A few years ago, a group of spinners and weavers from my South Jersey Guild launched a design challenge after a field trip to see a museum exhibit. Over the next few months, we got together every 4-6 weeks to share our progress and get feedback from our design guru, Kathy Remsa. Kathy designs high end upholstery fabric for one of the few remaining textile mills in the US.
We had so much fun with the project that we continued to meet as a design study group. Kathy took us back to school with design theory and lots of exercises to practice the concepts. About a year later, we decided to focus our periodic discussions on our particular design challenges, promising at each meeting to accomplish another step toward our goals before the next time.
The group has dwindled to four. Betsy focuses on her designs for tapestry weaving. Meg has returned to quilting for the time being, though she said she plans to get back into weaving very soon. Kathy is interested in pushing the limits beyond weaving to what she can do to the fabric once it’s off the loom. She also keeps us apprised of the challenges of her job and the next big things coming in design. I share whatever’s next on the loom, and for the past several months I’ve been thinking about the Certificate of Excellence Level II from the Handweavers Guild of America. I earned the Level I COE in October 2008, and I’ve been tossing around a couple of ideas. I think I have landed on a good one, and the next step will be preparing the study outline for submission to HGA.
Today was the last meeting I’ll have with the group probably for some time, as plans for sutherland and the classes I’ll be teaching there in January will limit my trips back to New Jersey. This experience has been so valuable for me. We’ve become good friends, and our discussions usually include recaps about our families and lives outside weaving. But the most important benefit of this group is that it keeps us all moving forward toward specific goals, especially knowing that our friends will be holding us accountable for our progress.

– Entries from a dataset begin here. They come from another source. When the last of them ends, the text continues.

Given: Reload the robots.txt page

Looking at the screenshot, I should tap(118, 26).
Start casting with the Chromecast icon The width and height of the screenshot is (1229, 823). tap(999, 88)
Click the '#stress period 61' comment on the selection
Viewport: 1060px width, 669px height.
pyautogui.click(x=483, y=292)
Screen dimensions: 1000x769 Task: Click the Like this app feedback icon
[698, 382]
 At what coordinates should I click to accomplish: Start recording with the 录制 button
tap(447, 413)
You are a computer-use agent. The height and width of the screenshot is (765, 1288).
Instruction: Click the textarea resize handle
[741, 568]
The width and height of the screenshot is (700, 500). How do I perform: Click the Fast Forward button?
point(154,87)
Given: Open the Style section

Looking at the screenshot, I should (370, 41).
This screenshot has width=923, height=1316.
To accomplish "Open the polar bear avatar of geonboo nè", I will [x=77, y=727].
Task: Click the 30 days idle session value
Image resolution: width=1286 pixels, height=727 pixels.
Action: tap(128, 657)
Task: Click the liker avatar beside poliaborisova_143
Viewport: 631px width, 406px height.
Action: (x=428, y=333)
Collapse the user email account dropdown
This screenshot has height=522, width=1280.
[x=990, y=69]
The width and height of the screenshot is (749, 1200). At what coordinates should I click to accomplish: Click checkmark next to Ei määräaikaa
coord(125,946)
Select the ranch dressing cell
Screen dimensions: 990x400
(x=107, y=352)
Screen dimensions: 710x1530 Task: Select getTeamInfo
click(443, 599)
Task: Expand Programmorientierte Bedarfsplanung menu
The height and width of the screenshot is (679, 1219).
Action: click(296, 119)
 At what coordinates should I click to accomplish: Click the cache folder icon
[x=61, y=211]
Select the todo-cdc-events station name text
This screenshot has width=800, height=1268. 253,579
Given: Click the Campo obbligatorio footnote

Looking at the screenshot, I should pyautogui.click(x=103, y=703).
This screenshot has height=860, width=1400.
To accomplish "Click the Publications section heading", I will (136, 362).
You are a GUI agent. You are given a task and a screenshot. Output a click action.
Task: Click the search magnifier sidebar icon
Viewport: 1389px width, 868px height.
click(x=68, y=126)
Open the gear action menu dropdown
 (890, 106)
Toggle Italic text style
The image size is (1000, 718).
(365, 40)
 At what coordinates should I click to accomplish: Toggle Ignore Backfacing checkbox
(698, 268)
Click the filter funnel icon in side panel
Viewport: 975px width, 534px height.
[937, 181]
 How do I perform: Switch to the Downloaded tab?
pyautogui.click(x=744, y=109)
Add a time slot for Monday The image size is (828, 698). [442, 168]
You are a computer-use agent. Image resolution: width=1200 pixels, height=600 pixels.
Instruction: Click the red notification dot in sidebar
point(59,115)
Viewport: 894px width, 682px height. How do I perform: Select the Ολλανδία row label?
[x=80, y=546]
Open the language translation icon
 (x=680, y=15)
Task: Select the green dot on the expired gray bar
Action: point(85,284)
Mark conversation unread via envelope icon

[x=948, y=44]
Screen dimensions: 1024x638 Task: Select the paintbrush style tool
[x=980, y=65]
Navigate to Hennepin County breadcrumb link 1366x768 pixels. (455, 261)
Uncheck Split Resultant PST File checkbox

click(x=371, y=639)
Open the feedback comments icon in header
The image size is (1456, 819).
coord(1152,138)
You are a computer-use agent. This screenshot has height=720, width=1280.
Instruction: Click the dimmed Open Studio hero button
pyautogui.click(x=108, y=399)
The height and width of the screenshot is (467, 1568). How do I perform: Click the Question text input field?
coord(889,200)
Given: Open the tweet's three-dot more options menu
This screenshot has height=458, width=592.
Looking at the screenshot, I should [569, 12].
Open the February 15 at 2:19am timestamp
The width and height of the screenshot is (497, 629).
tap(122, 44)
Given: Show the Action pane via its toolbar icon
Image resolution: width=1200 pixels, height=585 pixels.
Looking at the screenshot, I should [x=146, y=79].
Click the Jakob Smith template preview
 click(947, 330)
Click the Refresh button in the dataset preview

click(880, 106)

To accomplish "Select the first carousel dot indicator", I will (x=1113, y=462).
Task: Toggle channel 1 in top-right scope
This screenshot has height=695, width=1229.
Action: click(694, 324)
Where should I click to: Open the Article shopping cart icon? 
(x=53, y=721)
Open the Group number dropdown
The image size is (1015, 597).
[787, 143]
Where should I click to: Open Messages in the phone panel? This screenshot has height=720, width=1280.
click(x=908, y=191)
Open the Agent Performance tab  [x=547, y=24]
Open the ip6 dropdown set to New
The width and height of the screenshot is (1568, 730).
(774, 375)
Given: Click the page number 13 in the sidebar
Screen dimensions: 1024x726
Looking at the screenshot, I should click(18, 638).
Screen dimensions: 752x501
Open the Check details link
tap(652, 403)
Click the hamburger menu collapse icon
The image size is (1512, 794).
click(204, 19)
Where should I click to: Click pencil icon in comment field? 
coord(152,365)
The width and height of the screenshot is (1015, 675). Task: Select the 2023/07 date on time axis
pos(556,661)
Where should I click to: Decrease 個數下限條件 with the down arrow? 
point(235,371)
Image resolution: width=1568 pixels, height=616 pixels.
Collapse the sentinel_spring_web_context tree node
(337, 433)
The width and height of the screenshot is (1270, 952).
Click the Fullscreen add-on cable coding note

That was part of the thinking behind what Barb and I are calling “Web Chats AT sutherland.” We want to host small groups of WNC weavers a couple of times a month to discuss our design challenges, get feedback on ideas, troubleshoot problems and share ideas for future projects. These “chats” will start Jan. 11. I’m looking forward to getting to know the talented weavers in and around Asheville and making more close weaving friends. I just wish I didn’t have to say goodbye to those in Jersey.